# DATA SECTION

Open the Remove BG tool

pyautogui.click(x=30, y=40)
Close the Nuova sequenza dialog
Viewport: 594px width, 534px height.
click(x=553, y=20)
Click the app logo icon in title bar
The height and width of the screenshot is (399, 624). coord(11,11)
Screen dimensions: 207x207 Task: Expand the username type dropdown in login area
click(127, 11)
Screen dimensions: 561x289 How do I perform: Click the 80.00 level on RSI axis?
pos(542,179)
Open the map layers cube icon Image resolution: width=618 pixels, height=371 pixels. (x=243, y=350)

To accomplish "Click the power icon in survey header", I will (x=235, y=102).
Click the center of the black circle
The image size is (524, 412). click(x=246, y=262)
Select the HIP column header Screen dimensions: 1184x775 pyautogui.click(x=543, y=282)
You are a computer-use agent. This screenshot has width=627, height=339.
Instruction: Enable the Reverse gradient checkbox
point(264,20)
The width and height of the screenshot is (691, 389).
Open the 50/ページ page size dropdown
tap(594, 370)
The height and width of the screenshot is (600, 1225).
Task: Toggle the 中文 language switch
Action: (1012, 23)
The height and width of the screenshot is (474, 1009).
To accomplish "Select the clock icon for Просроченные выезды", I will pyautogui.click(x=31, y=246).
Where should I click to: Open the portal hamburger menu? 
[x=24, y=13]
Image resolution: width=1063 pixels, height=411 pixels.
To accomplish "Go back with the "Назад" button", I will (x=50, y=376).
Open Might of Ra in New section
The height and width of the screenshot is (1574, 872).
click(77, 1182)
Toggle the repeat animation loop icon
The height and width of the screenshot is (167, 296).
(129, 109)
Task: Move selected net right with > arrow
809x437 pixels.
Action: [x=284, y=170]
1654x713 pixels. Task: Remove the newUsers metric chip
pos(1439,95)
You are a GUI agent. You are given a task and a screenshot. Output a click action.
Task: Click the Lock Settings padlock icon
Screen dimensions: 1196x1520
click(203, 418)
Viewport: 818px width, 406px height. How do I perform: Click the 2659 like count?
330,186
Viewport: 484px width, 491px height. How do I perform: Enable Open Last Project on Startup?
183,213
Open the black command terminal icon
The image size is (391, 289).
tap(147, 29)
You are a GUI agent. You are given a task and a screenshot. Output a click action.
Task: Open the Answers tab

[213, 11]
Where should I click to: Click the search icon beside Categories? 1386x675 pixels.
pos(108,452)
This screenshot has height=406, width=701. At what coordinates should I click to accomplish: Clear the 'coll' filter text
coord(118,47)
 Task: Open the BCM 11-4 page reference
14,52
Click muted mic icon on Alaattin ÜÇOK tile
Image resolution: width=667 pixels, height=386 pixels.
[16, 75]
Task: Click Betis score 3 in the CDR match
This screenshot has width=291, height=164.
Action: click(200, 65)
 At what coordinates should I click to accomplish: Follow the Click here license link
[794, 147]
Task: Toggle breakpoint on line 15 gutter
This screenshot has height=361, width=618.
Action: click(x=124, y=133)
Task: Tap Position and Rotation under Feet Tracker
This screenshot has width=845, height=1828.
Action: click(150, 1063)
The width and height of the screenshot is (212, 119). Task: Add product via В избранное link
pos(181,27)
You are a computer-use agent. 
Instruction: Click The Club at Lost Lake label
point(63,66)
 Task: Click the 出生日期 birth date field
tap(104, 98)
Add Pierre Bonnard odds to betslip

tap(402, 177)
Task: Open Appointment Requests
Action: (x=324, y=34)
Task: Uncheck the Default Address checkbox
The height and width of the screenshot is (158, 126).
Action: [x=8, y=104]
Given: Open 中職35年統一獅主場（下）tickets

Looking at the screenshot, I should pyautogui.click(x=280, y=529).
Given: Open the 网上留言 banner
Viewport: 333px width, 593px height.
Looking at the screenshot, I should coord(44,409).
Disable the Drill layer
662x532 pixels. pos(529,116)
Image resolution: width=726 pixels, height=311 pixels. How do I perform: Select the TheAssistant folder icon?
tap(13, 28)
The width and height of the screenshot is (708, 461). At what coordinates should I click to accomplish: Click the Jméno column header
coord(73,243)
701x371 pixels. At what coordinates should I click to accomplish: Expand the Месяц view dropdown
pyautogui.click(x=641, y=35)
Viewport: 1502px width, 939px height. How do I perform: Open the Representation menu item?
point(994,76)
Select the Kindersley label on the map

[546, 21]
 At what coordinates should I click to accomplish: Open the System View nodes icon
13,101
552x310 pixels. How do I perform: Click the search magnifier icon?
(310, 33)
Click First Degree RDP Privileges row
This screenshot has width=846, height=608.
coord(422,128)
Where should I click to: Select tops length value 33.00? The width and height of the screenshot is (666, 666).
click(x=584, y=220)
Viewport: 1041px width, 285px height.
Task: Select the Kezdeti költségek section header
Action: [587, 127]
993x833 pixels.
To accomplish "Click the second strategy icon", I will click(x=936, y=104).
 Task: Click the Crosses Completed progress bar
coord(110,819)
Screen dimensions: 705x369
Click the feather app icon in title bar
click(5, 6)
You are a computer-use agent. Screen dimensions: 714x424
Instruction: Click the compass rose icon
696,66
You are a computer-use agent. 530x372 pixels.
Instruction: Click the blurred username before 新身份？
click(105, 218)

# EXERCISE PROMPT
Each record above should be given again exactly as it appears.

# WRITTEN RESPONSE
Open the Remove BG tool

pyautogui.click(x=30, y=40)
Close the Nuova sequenza dialog
Viewport: 594px width, 534px height.
click(x=553, y=20)
Click the app logo icon in title bar
The height and width of the screenshot is (399, 624). coord(11,11)
Screen dimensions: 207x207 Task: Expand the username type dropdown in login area
click(127, 11)
Screen dimensions: 561x289 How do I perform: Click the 80.00 level on RSI axis?
pos(542,179)
Open the map layers cube icon Image resolution: width=618 pixels, height=371 pixels. (x=243, y=350)

To accomplish "Click the power icon in survey header", I will (x=235, y=102).
Click the center of the black circle
The image size is (524, 412). click(x=246, y=262)
Select the HIP column header Screen dimensions: 1184x775 pyautogui.click(x=543, y=282)
You are a computer-use agent. This screenshot has width=627, height=339.
Instruction: Enable the Reverse gradient checkbox
point(264,20)
The width and height of the screenshot is (691, 389).
Open the 50/ページ page size dropdown
tap(594, 370)
The height and width of the screenshot is (600, 1225).
Task: Toggle the 中文 language switch
Action: (1012, 23)
The height and width of the screenshot is (474, 1009).
To accomplish "Select the clock icon for Просроченные выезды", I will pyautogui.click(x=31, y=246).
Where should I click to: Open the portal hamburger menu? 
[x=24, y=13]
Image resolution: width=1063 pixels, height=411 pixels.
To accomplish "Go back with the "Назад" button", I will (x=50, y=376).
Open Might of Ra in New section
The height and width of the screenshot is (1574, 872).
click(77, 1182)
Toggle the repeat animation loop icon
The height and width of the screenshot is (167, 296).
(129, 109)
Task: Move selected net right with > arrow
809x437 pixels.
Action: [x=284, y=170]
1654x713 pixels. Task: Remove the newUsers metric chip
pos(1439,95)
You are a GUI agent. You are given a task and a screenshot. Output a click action.
Task: Click the Lock Settings padlock icon
Screen dimensions: 1196x1520
click(203, 418)
Viewport: 818px width, 406px height. How do I perform: Click the 2659 like count?
330,186
Viewport: 484px width, 491px height. How do I perform: Enable Open Last Project on Startup?
183,213
Open the black command terminal icon
The image size is (391, 289).
tap(147, 29)
You are a GUI agent. You are given a task and a screenshot. Output a click action.
Task: Open the Answers tab

[213, 11]
Where should I click to: Click the search icon beside Categories? 1386x675 pixels.
pos(108,452)
This screenshot has height=406, width=701. At what coordinates should I click to accomplish: Clear the 'coll' filter text
coord(118,47)
 Task: Open the BCM 11-4 page reference
14,52
Click muted mic icon on Alaattin ÜÇOK tile
Image resolution: width=667 pixels, height=386 pixels.
[16, 75]
Task: Click Betis score 3 in the CDR match
This screenshot has width=291, height=164.
Action: click(200, 65)
 At what coordinates should I click to accomplish: Follow the Click here license link
[794, 147]
Task: Toggle breakpoint on line 15 gutter
This screenshot has height=361, width=618.
Action: click(x=124, y=133)
Task: Tap Position and Rotation under Feet Tracker
This screenshot has width=845, height=1828.
Action: click(150, 1063)
The width and height of the screenshot is (212, 119). Task: Add product via В избранное link
pos(181,27)
You are a computer-use agent. 
Instruction: Click The Club at Lost Lake label
point(63,66)
 Task: Click the 出生日期 birth date field
tap(104, 98)
Add Pierre Bonnard odds to betslip

tap(402, 177)
Task: Open Appointment Requests
Action: (x=324, y=34)
Task: Uncheck the Default Address checkbox
The height and width of the screenshot is (158, 126).
Action: [x=8, y=104]
Given: Open 中職35年統一獅主場（下）tickets

Looking at the screenshot, I should pyautogui.click(x=280, y=529).
Given: Open the 网上留言 banner
Viewport: 333px width, 593px height.
Looking at the screenshot, I should coord(44,409).
Disable the Drill layer
662x532 pixels. pos(529,116)
Image resolution: width=726 pixels, height=311 pixels. How do I perform: Select the TheAssistant folder icon?
tap(13, 28)
The width and height of the screenshot is (708, 461). At what coordinates should I click to accomplish: Click the Jméno column header
coord(73,243)
701x371 pixels. At what coordinates should I click to accomplish: Expand the Месяц view dropdown
pyautogui.click(x=641, y=35)
Viewport: 1502px width, 939px height. How do I perform: Open the Representation menu item?
point(994,76)
Select the Kindersley label on the map

[546, 21]
 At what coordinates should I click to accomplish: Open the System View nodes icon
13,101
552x310 pixels. How do I perform: Click the search magnifier icon?
(310, 33)
Click First Degree RDP Privileges row
This screenshot has width=846, height=608.
coord(422,128)
Where should I click to: Select tops length value 33.00? The width and height of the screenshot is (666, 666).
click(x=584, y=220)
Viewport: 1041px width, 285px height.
Task: Select the Kezdeti költségek section header
Action: [587, 127]
993x833 pixels.
To accomplish "Click the second strategy icon", I will click(x=936, y=104).
 Task: Click the Crosses Completed progress bar
coord(110,819)
Screen dimensions: 705x369
Click the feather app icon in title bar
click(5, 6)
You are a computer-use agent. Screen dimensions: 714x424
Instruction: Click the compass rose icon
696,66
You are a computer-use agent. 530x372 pixels.
Instruction: Click the blurred username before 新身份？
click(105, 218)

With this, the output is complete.